Here is the skinny. The hyenas took
over in the 1920s and ran rampart over the country and for the foreign, mainly the
United States, interests in the sugar production. (Cuba was a classic
monoculture colonial and semi-colonial country around the sugar crop, and to a
lesser extent still is). The younger generation of professionals and a
smattering of workers and peasants decided that they had had enough and as was
the norm in that day, and not just in Cuba, created underground revolutionary
organizations in order to overthrow the strongman. A familiar enough story
particularly in the 20th century.
And so the young upstarts and old
freedom-lovers created an organization and devised some ideas about how they
could overthrow the regime. But then they ran up against the problem every
revolutionary organization faces in times of serious oppression, the passivity
or resignation of the masses. The question for such organizations then becomes
what to do-wait until the masses are so oppressed they will rise on their own
or to nudge the masses into activity by an exemplary action aimed at the heart
of the regime. Well our boys, most of them, opted for not waiting, for action
now.
Of course that decision entailed making
a plan to create the biggest splash possible and to a great extent the core of
this film centers on the creation of that splash promoted by an angry young
revolutionary who had been in exile for a while (his father had fled Cuba after
some problems which caused Fenner (played by John Garfield) endless shame and a
need to bring back to his family name. The gist of the plan, seemingly
foolproof, was to kill some well-known top governmental official and then set a
massive explosion at his funeral which was sure to be attended by the president
and the major players in government. Wipe them out at one blow and set the
masses in motion for their freedom. Maybe in a cakewalk. By hook or by crook
the group that Fenner recruits to do the preparation and digging of a tunnel
underneath the graveside complete their work under tremendous pressure. The
target (a Senate President) is duly killed and… Well, and the guy in NOT to be
buried where he was supposed to be. Scratch Plan A, plan B is to get Fenner out
of the country but he is subject to a wide scale manhunt and is finally
cornered and killed after a heroic individual struggle not to be taken alive.

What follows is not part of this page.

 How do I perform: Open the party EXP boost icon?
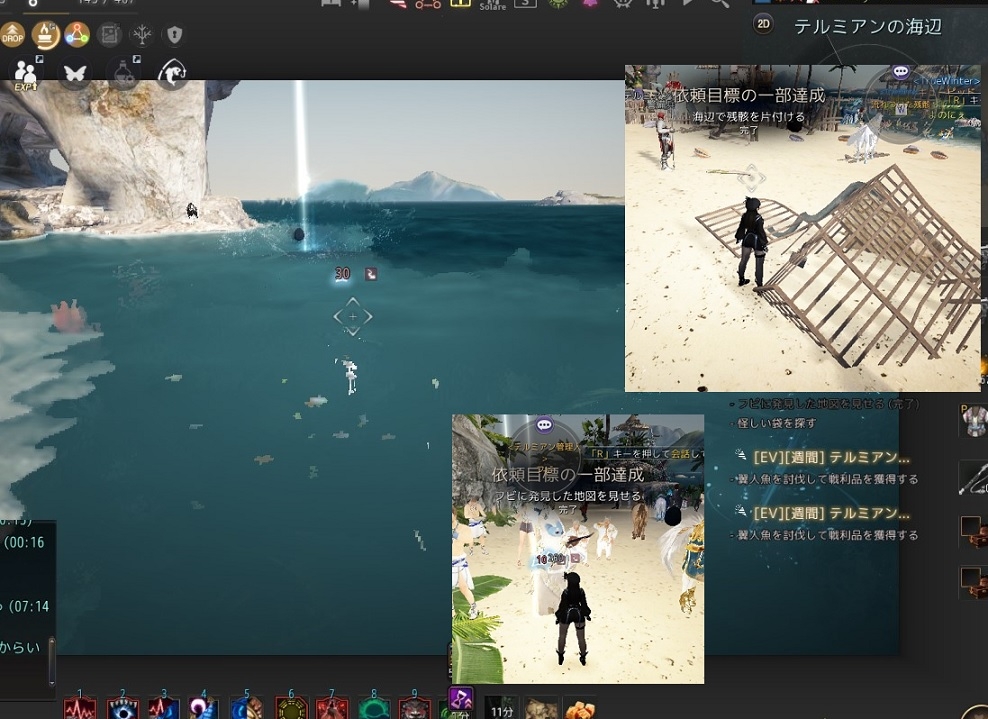[26, 74]
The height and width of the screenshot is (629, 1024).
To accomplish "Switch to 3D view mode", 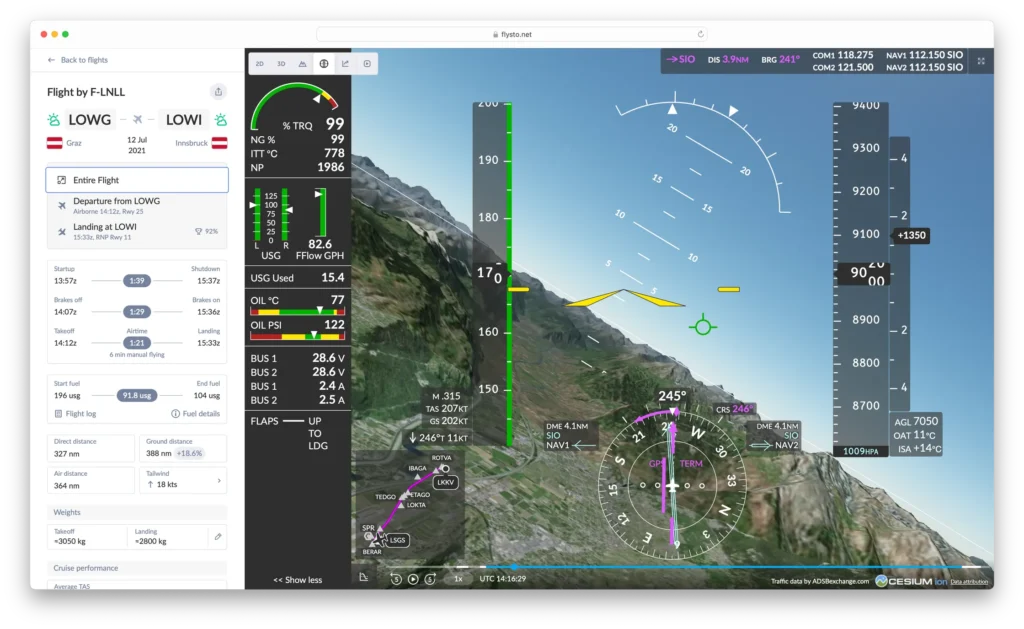I will tap(281, 64).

Shortly thereafter the freedom forces do overthrow the hyenas and set up the
next level of struggle in Cuban history.
Oh yeah, this is a Hollywood production
after all, a 1940s production and there naturally has to be some romantic
interest to keep the action from being too tedious. So enter China (played by
Jennifer Jones), the sister of a fallen revolutionary who is intimately
involved in the plan, and gets intimately involved with Fenner (1940s
intimately film involved). That involvements shifts both their motivations
slightly as they now want to struggle so that they can raise a family in
freedom, not an unworthy motive, no question. But also one where a certain
softness set in which the security forces were able to exploit in order to
corner Fenner. China was let to speak his eulogy, to write his epitaph in the
then new Cuba. Fenner died heroically
but if any cautionary tale is to be taken from this film then it is once again
that isolated revolutionary action in lieu of mass struggle is ultimately
futile. That wisdom would surely be at the top of the list.